• What to do:
Using the data below, tally the lines that include the string "Call". Only the number is wanted.

• Data excerpts:
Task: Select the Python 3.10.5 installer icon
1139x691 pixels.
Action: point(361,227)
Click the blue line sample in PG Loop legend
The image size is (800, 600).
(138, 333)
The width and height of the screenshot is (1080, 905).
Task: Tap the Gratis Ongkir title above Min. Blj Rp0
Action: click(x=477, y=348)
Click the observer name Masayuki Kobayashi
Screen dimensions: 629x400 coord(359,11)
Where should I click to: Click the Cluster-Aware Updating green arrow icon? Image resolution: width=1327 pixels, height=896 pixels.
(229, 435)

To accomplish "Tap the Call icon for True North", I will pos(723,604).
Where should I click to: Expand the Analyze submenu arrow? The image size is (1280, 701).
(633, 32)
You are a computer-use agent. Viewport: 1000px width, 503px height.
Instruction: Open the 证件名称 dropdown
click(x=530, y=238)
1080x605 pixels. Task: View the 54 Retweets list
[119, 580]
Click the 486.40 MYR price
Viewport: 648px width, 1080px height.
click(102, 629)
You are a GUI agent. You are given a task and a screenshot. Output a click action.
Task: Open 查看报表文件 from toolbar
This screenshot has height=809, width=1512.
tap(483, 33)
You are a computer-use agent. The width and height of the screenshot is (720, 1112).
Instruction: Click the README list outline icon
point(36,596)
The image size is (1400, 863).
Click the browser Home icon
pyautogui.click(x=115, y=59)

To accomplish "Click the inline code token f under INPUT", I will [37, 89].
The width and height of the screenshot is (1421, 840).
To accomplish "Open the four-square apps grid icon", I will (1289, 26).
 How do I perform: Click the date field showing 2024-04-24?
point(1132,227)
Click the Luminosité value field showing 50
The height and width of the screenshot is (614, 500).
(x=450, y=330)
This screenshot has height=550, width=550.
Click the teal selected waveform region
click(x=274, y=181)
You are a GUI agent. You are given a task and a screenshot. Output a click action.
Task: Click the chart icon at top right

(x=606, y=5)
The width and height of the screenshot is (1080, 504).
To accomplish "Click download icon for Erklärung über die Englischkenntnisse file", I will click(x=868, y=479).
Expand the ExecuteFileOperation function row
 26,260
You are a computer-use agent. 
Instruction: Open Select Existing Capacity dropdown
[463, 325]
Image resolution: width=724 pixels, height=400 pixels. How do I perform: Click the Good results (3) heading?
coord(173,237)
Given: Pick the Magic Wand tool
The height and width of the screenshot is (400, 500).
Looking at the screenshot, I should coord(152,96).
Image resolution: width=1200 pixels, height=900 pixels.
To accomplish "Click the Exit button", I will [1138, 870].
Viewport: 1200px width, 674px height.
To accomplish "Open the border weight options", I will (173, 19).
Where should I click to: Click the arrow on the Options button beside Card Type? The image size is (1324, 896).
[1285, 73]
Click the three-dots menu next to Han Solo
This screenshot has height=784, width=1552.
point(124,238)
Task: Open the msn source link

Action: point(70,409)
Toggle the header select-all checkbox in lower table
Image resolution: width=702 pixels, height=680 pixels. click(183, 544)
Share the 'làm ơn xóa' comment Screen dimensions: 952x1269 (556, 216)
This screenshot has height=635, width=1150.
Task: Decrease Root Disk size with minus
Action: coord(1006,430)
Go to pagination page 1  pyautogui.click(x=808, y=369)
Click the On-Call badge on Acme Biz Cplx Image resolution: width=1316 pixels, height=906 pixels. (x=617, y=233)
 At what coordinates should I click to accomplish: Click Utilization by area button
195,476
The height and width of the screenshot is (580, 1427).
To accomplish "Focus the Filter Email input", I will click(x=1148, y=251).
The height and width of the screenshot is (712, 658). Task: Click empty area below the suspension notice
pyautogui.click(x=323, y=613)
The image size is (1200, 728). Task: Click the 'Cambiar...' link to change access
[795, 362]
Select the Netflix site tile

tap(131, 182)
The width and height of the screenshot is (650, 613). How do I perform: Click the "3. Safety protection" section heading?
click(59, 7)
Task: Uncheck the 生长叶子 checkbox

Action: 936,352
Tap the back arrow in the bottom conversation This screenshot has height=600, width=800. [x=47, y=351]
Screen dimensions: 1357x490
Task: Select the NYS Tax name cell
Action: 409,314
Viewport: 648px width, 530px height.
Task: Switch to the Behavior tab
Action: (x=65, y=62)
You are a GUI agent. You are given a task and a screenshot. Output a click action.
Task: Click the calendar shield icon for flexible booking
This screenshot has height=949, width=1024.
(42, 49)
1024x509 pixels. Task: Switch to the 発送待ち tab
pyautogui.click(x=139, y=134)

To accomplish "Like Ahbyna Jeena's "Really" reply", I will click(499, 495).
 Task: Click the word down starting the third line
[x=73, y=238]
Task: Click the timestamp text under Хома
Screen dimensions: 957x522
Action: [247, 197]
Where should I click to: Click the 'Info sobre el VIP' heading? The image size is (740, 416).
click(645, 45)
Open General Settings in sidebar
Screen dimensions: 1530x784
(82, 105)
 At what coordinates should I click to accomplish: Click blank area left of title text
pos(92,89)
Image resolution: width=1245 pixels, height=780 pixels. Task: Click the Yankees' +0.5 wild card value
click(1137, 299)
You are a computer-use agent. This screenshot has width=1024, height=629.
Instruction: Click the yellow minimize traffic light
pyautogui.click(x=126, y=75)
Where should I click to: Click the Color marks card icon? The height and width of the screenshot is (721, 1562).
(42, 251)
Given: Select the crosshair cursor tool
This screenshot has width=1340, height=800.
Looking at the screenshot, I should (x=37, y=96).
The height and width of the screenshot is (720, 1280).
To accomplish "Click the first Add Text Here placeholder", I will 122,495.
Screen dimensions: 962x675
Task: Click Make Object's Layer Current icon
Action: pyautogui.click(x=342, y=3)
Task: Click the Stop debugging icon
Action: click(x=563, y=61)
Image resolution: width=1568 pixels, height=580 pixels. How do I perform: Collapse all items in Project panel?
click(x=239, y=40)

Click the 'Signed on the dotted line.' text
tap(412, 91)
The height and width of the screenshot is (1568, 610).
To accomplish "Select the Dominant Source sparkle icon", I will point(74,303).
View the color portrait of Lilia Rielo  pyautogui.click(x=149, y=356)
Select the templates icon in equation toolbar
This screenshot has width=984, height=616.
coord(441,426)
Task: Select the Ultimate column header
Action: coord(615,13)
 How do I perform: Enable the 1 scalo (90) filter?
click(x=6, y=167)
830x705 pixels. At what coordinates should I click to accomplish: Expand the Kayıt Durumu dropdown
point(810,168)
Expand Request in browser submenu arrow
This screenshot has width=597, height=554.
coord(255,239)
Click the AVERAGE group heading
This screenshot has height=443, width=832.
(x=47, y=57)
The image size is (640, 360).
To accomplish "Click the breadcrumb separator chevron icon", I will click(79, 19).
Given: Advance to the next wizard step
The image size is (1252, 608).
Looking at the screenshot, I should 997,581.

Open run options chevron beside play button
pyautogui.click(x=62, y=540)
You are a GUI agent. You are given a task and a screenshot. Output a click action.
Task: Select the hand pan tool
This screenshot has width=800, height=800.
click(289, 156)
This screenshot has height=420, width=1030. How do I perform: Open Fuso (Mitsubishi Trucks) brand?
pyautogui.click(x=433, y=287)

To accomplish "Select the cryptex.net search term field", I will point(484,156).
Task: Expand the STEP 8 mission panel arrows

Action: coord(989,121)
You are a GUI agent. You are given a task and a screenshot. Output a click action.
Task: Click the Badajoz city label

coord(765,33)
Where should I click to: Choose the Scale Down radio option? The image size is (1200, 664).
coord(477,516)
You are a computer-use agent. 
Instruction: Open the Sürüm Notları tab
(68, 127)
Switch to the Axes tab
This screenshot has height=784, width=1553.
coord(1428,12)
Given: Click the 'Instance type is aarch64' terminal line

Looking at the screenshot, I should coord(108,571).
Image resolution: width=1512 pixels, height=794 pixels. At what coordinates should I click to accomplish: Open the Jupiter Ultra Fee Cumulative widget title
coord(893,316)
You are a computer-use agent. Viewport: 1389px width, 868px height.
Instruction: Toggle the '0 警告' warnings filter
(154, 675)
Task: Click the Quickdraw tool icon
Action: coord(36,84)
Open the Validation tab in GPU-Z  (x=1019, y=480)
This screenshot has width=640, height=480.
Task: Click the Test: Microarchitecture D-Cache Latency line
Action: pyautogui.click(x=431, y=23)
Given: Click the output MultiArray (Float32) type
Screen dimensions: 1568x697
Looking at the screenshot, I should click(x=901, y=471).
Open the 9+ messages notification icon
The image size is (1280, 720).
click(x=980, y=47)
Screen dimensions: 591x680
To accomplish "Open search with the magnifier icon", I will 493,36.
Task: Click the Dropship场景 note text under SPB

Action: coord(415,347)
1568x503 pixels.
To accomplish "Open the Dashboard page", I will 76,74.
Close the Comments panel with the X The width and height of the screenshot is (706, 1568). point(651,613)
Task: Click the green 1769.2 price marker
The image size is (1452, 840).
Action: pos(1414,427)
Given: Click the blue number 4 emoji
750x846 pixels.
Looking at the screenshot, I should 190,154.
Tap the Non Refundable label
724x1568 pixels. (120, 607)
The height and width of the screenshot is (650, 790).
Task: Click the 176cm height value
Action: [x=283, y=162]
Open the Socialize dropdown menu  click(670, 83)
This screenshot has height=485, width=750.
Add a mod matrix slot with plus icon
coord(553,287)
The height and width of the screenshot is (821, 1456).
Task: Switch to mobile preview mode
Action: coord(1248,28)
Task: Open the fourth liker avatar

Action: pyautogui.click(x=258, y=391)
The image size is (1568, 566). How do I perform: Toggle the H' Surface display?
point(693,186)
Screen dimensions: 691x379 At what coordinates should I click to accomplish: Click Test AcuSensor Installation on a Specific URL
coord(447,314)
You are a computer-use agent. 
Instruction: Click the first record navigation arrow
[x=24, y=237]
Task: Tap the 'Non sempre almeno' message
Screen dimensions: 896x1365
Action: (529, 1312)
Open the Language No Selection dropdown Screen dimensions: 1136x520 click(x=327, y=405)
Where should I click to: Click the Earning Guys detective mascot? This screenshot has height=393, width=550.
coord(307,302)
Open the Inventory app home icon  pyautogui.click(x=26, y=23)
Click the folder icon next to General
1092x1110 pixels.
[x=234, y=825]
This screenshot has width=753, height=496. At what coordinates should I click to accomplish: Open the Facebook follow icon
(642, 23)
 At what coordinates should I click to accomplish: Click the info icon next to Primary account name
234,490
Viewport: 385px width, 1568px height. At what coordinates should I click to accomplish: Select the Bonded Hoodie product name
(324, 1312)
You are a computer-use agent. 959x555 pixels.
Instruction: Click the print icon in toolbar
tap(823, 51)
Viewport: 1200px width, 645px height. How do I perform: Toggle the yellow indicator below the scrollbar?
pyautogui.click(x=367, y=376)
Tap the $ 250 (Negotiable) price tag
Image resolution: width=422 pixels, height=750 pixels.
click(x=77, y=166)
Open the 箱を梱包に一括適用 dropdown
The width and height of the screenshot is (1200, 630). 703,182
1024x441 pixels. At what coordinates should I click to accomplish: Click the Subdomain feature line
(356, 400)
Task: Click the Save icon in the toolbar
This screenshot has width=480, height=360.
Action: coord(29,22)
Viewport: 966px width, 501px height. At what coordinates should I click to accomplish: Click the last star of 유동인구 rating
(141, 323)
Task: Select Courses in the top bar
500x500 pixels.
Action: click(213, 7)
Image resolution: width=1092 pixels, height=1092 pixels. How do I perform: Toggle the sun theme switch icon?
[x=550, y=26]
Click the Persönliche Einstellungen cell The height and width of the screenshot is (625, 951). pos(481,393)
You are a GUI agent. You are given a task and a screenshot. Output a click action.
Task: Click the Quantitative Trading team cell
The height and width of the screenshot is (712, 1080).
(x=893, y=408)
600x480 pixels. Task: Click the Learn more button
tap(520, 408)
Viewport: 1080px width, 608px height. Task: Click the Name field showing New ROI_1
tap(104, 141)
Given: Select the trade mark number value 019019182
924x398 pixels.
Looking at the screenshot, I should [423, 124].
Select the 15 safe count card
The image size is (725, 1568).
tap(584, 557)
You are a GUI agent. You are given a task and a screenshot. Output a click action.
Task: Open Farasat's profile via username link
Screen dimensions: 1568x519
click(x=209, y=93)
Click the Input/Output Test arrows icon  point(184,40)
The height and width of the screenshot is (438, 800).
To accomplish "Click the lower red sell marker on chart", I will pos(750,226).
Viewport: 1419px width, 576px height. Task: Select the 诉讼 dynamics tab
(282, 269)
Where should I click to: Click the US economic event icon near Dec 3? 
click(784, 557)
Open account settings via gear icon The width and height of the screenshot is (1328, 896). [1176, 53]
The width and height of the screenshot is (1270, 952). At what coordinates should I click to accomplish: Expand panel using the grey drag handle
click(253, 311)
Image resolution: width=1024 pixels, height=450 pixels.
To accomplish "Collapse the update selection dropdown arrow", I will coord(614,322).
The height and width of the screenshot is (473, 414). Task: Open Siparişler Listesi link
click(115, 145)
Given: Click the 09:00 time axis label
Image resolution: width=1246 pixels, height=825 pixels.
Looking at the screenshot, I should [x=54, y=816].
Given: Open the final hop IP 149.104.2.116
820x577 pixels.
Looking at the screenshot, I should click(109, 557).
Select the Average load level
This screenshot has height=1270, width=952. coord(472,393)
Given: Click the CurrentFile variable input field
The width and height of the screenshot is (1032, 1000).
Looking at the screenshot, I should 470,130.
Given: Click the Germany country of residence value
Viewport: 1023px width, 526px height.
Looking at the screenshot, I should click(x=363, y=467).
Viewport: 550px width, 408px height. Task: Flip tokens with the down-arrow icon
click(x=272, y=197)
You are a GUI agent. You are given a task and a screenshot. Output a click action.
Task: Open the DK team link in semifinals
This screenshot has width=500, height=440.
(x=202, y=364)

• Exercise output:
2